Machine Learning and Data Science

Model and Hyper-parameters Selection

Yazan Abu Farha - Birzeit University Some of the slides were taken from Joaquin Vanschoren

Predictive Learning: Function approximation

Designing Machine Learning Systems

  • Just running your favorite algorithm is not usually a great way to start.
  • Consider the problem: How to measure success? Are there costs involved?
  • Analyze the model’s mistakes. Don’t just finetune endlessly.
    • Build early prototypes. Should you collect more, or additional data?
    • Should the task be reformulated?
  • Overly complex machine learning systems are hard to maintain.

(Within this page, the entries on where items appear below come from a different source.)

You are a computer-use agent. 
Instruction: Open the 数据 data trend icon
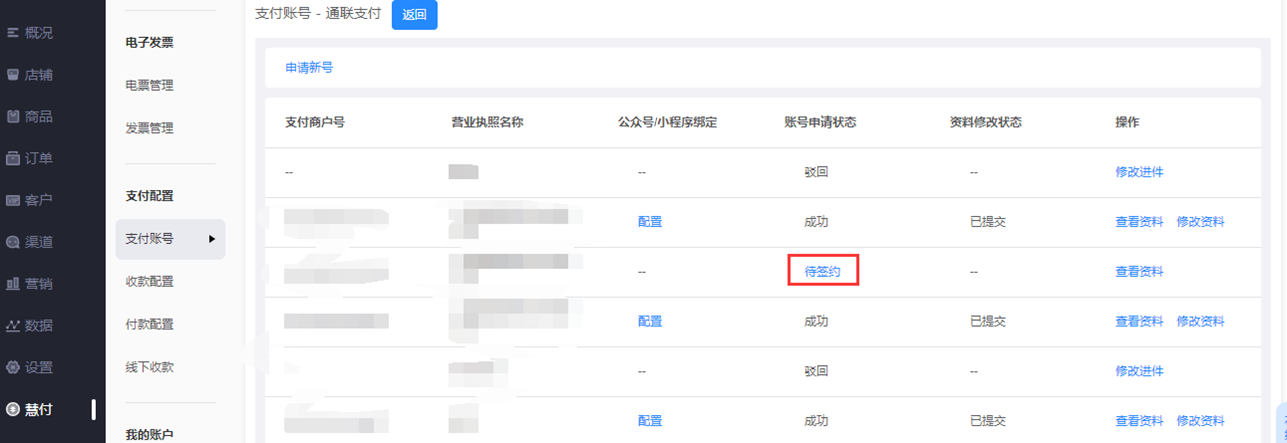click(13, 325)
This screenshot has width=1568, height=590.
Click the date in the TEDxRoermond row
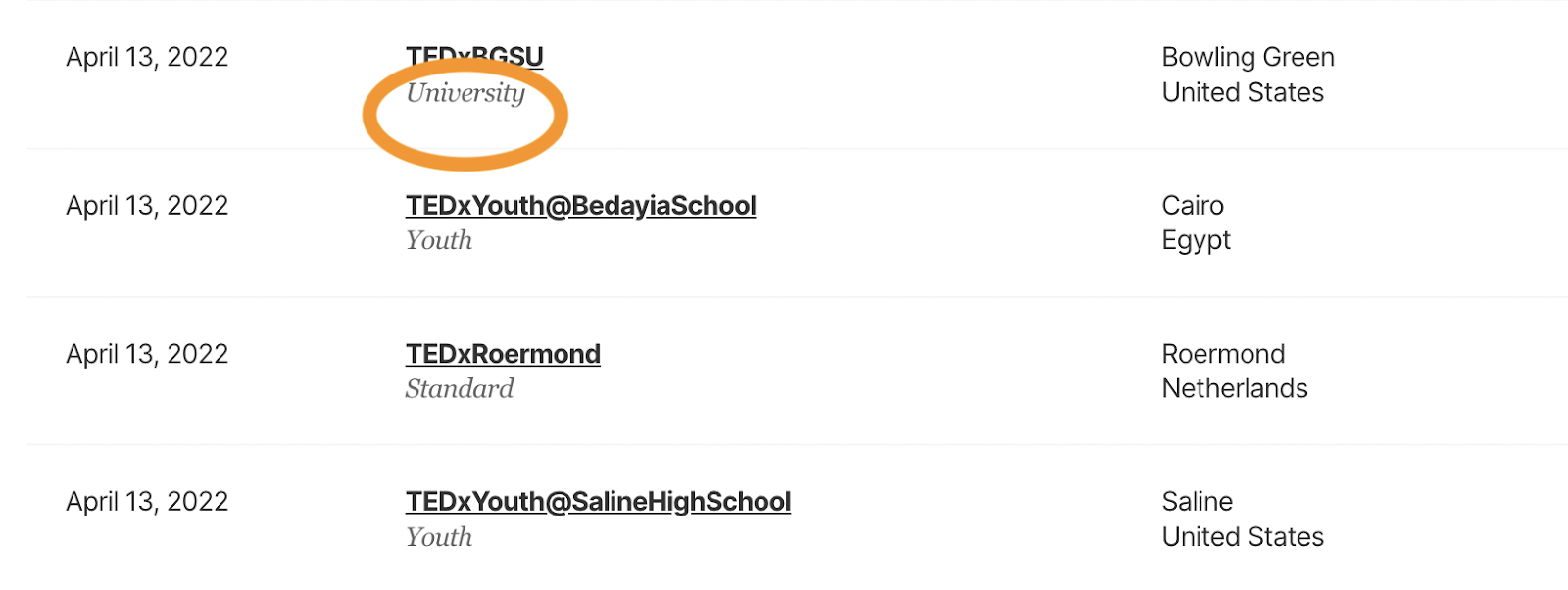(x=147, y=354)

Performance Estimation Techniques

  • Always evaluate models as they are predicting future data.
    • If the data is seen during training, we cannot use it for evaluation.
  • We do not have access to future data, so we pretend that some data is hidden.
  • Simplest way: the holdout set (simple train-test split)
    • Randomly split data into training and test set (e.g. 80% - 20%)
    • Train (fit) a model on the training data, score on the test data.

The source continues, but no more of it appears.